During this quarter, Project efforts focused primarily on networking, grant solicitation, and preparing for marker installations in Camden, NJ; Galveston, TX; and Boston, MA.
- In January, MPCPMP made a presentation at the quarterly meeting of the Gullah Geechee Cultural Heritage Corridor Commission in St. Augustine, FL, and a formal submission for partnership with the Commission. One third of the documented US Middle Passage arrival sites are located within the Corridor.
- The College of Charleston accepted a panel proposal, “The Public History of the Middle Passage,” for its conference, Transforming Public History from Charleston to the Atlantic World scheduled for June 14-17. Panelists include Gene Tinnie (Dos Amigos/Fair Rosamond Slave Ship Project), Eurica Huggins-Axum (African Diaspora Ancestral Commemoration Institute), and Ann Chinn (Middle Passage Ceremonies and Port Markers Project). The panel is scheduled for June 15, 2017, at 10:00 am.
- Continued efforts are being made to include the 48 documented arrival sites in the UN Slave Trade Route Project. Discussion has begun with Professor Jane Landers, newly appointed US representative on the trade route committee. To date, no US or North American sites are included.
- MPCPMP completed and published a primer, The Middle Passage: Remembering Ancestors, and a booklet of the Project’s chronological record (2012-2016) of ceremonies and These will be used as educational and promotional materials as we address the remaining unmarked sites.
- On March 29th, MPCPMP presented at a graduate seminar on Public History at Northeastern University.
Connecticut: After extended discussions with state representatives, the Executive Board agreed that work in the state will reorganize and specifically address Middletown and New London as locales with documented Middle Passage history rather than include New Haven (which has not been documented). A new state committee must be formed.
Louisiana: The New Orleans committee is working on the text for two markers related to the human trade: international and domestic. Presently, they are researching a marker manufacturer. The installation and commemoration activities are planned as part of the city’s tricentennial observance in 2018-19.

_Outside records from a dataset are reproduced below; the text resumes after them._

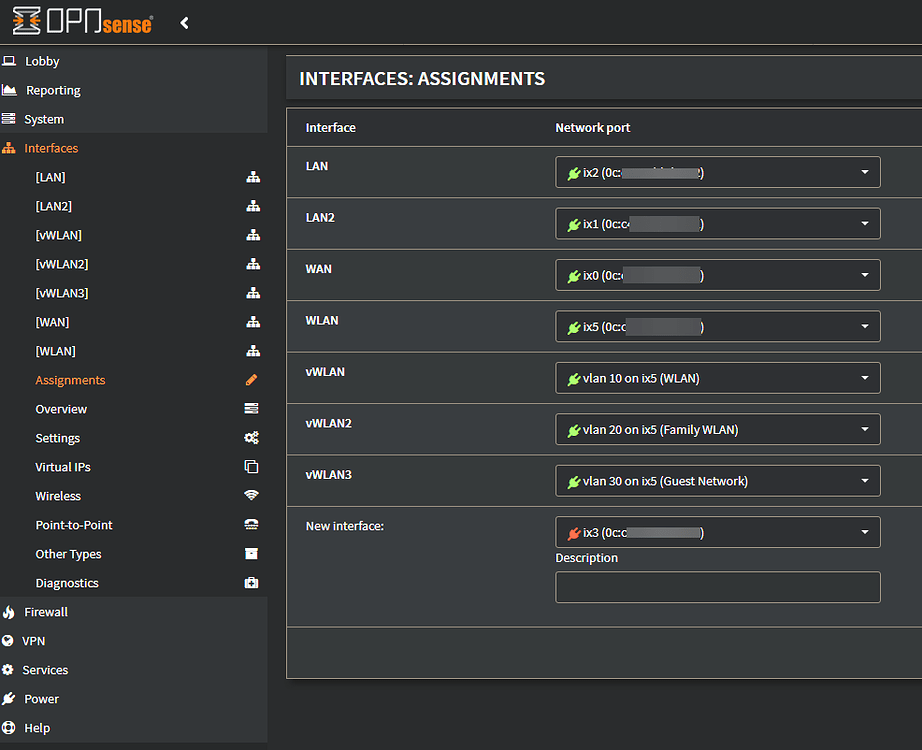Open the Firewall menu section
The width and height of the screenshot is (922, 750).
click(x=47, y=611)
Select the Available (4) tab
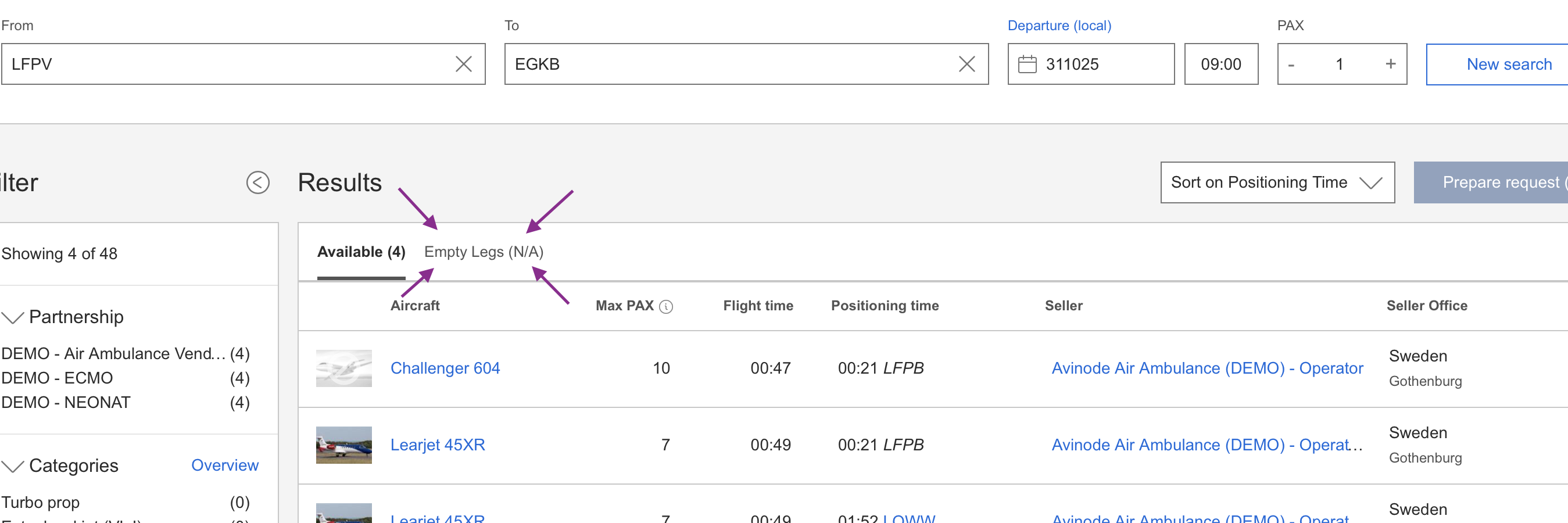1568x523 pixels. click(x=361, y=252)
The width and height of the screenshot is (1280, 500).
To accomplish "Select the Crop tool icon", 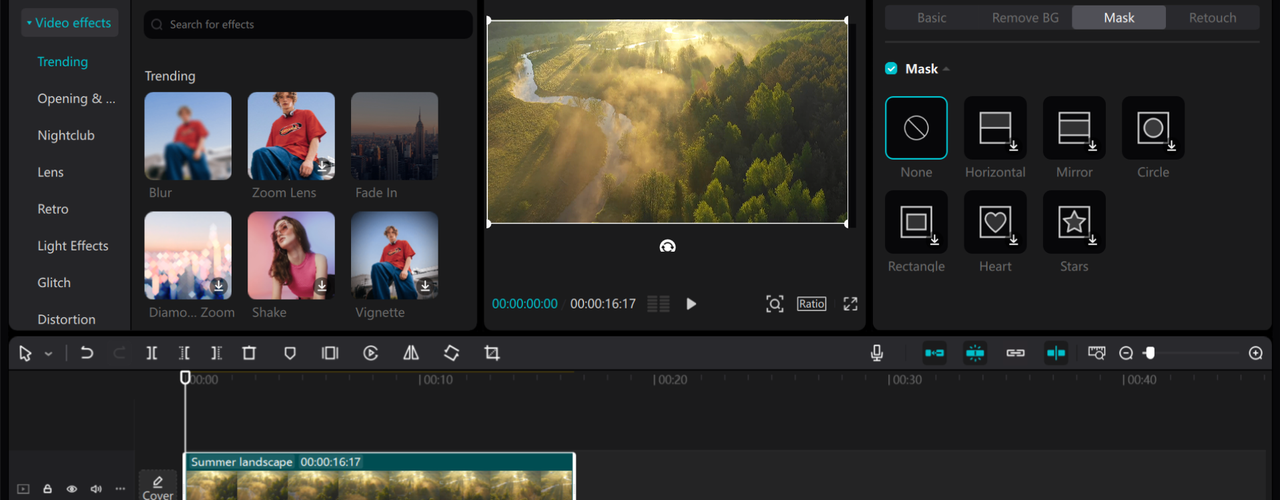I will (x=491, y=353).
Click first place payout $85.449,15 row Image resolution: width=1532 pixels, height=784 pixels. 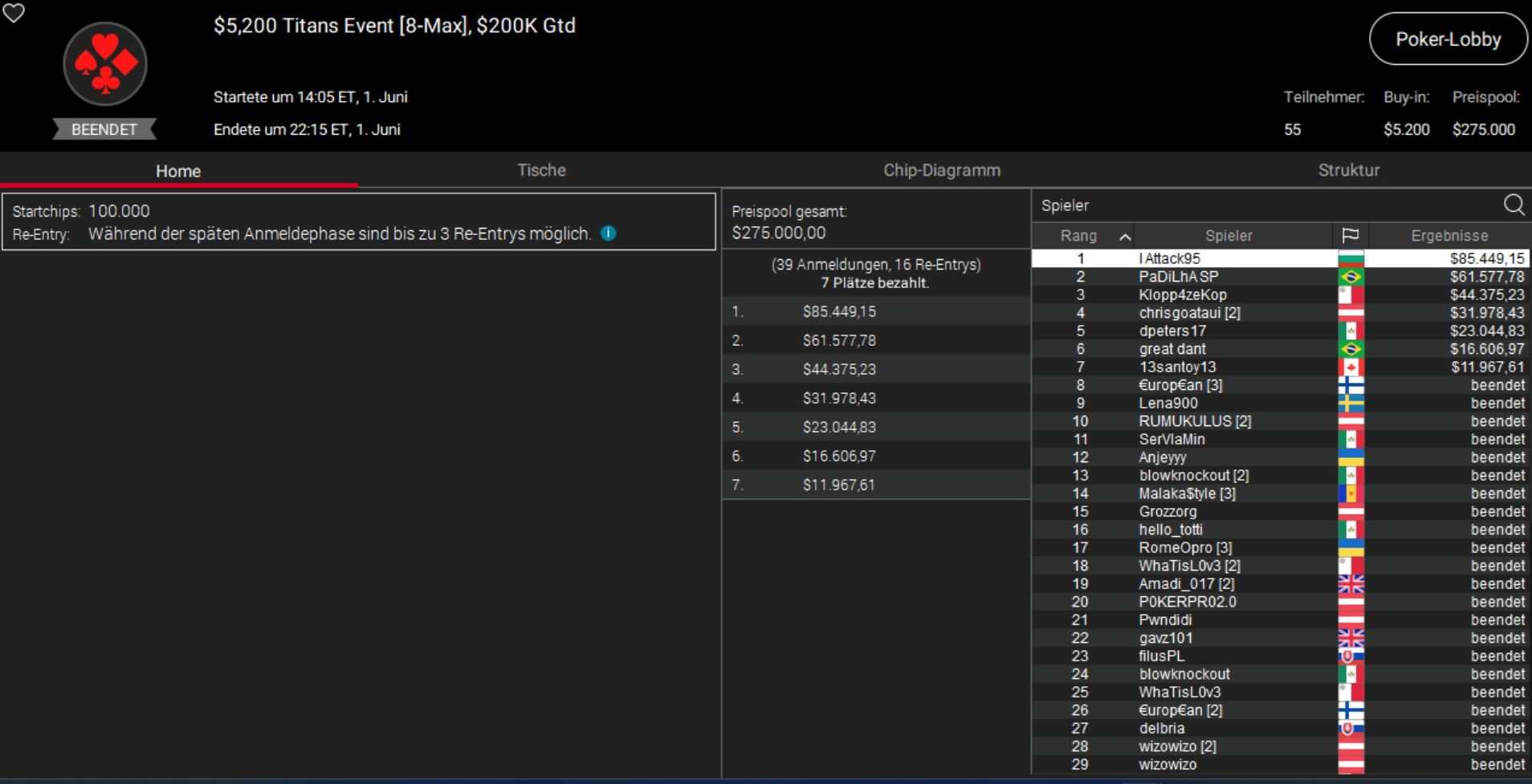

Maryland: On March 2nd, state committee members introduced the Project to the MD Assembly’s Legislative Black Caucus. Materials were provided to all members with a request for a formal letter of support to acknowledge the role the state of Maryland played in the enslavement of Africans and to facilitate the installation of the public history markers at the remaining unmarked arrival sites in the state: Annapolis, Baltimore, and Oxford. Regina Hartfield is a new co-Chair of the MD committee, replacing Stephanie Franklin. The website is under construction and the Facebook page is operational at: Maryland Middle Passage Committee.
Massachusetts: Members of the committee continue to work on the logistics related to marker text and design. In the effort to identify hosting for the Boston Middle Passage website, the committee has begun outreach to Northeastern University.
New Jersey: Camden completed the text for 3 markers scheduled for installation in mid-2017. The date has not been confirmed.
Perth Amboy will schedule a date for an MPCPMP presentation to the City Council that will include a request for a Middle Passage marker once Camden determines the date for its installation.
North Carolina: Weather and politics have so far prevented any further development in organizing to address the state’s five documented Middle Passage sites.
Rhode Island: Progress continues at the four Middle Passage arrival sites in the state. A major focus has been on lectures at several universities that discuss the history of slavery and the trade to Rhode Island.
Texas: As part of the annual Juneteenth celebration, the Middle Passage marker will be installed on June 10th (fittingly, the initial day of a week-long observance of emancipation history) at the seaport museum in Galveston.
As always, thank you for your support and interest in this effort to affirm the value and importance of ancestors and history – Black Lives Matter: Past, Present, and Future.